List of tasks>
[a] Output the passage of the news roundup between "2. Today is" and "three months ago.", inclusive, copying it word for word.
[b] List every person mentioned by both first and last name in the news roundup.
[c] According to the news roundup, how many of the Lexus vehicles thought to have faulty engines are in the U.S.?

Document excerpt>
While you were sleeping, innovation was whisking its love away for a cruise on its private yacht, and then erecting a paywall around her so that no one could see her. Strange, that.
1. The Los Angeles Times has documented what life is like as a cleanup worker in Louisiana. The protective suit is so hot that the workers are forced to take regular breaks, making locals think that they're lazy. Speaking of suits, the top brass at BP—which is selling off its South American assets to China in an attempt to raise $9 billion—are finding more and more ways to look as bad as they can. Latest is claims that chairman Carl-Henric Svanberg sailed off on his yacht with a married mother of three at the start of the crisis. And take a look at the firm's troubleshooter on Capitol Hill. It's BP's Washington lobbyist, Tony Podesta, interviewed in the New York Times.
2. Today is Day 1 of the Great U.K. Paywall Experiment, Rupert Murdoch's attempt to make his online operations pay. Analyst Robin Goad of Experian Hitwise told the BBC (who probably has a vested interest in Murdoch's venture failing—not to mention a deep dislike of the wily old croc) that readership had dropped by 60% since both the Times and the Sunday Times made readers register. Another big media beast, WPP's Sir Martin Sorrell, says that pay TV will eventually control the U.K. broadcasting scene, something which will make said W.O.C. think that maybe he's not quite ready to donate his body to wife Wendy's handbag habit just yet. Over the pond, Gannett is to test the paywall model on three local papers, in Tallahassee, South Carolina, and Utah, says Bill Mitchell on Poynter Online. This, of course, is the issue which made its CDO Christopher Saridakis quit three months ago.
3. Friends, Romans, Centenarians, lend me your ears—and your genes. A team of scientists from Boston has worked out how to predict whether a person will reach his or her 100th birthday. (Are health insurers quaking with fear, or rubbing their hands together gleefully? It's too early for me to work out.) Expect a Web site later this month which will have the mathematical formula needed for people to work out whether they should be saving up for a walk-in bathtub or sticking to a booze-and-cigs diet.
4. Another product recall for Toyota, as seven of its Lexus models are found to be faulty. For the moment the faulty cars are in Japan, but the car giant said that 137,000 of the models—that's almost half of the 270,000 total—of vehicle thought to have faulty engines are in the U.S. Studies show that consumers are getting sick of recalls—so sick that they don't bother to return or destroy the faulty goods.
5. And finally, a short post on the Guardian's Bike Blog highlights the problem in the British capital of road accidents involving female cyclists and lorries. (I should know, I was almost scythed down by a White Van Man last night.) The mother of one of the victims bought shares in the company that owned the truck and lobbied successfully to have safety equipment fitted to all of their vehicles. It is not, however, mandatory. It should be.

Data shown>
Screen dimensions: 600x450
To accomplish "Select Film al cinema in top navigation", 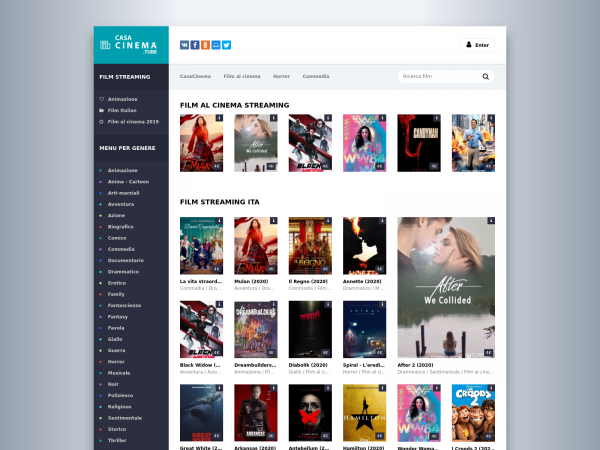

Answers to the exercises>
[a]
2. Today is Day 1 of the Great U.K. Paywall Experiment, Rupert Murdoch's attempt to make his online operations pay. Analyst Robin Goad of Experian Hitwise told the BBC (who probably has a vested interest in Murdoch's venture failing—not to mention a deep dislike of the wily old croc) that readership had dropped by 60% since both the Times and the Sunday Times made readers register. Another big media beast, WPP's Sir Martin Sorrell, says that pay TV will eventually control the U.K. broadcasting scene, something which will make said W.O.C. think that maybe he's not quite ready to donate his body to wife Wendy's handbag habit just yet. Over the pond, Gannett is to test the paywall model on three local papers, in Tallahassee, South Carolina, and Utah, says Bill Mitchell on Poynter Online. This, of course, is the issue which made its CDO Christopher Saridakis quit three months ago.

[b]
Carl-Henric Svanberg
Tony Podesta
Rupert Murdoch
Robin Goad
Martin Sorrell
Bill Mitchell
Christopher Saridakis

[c] 137,000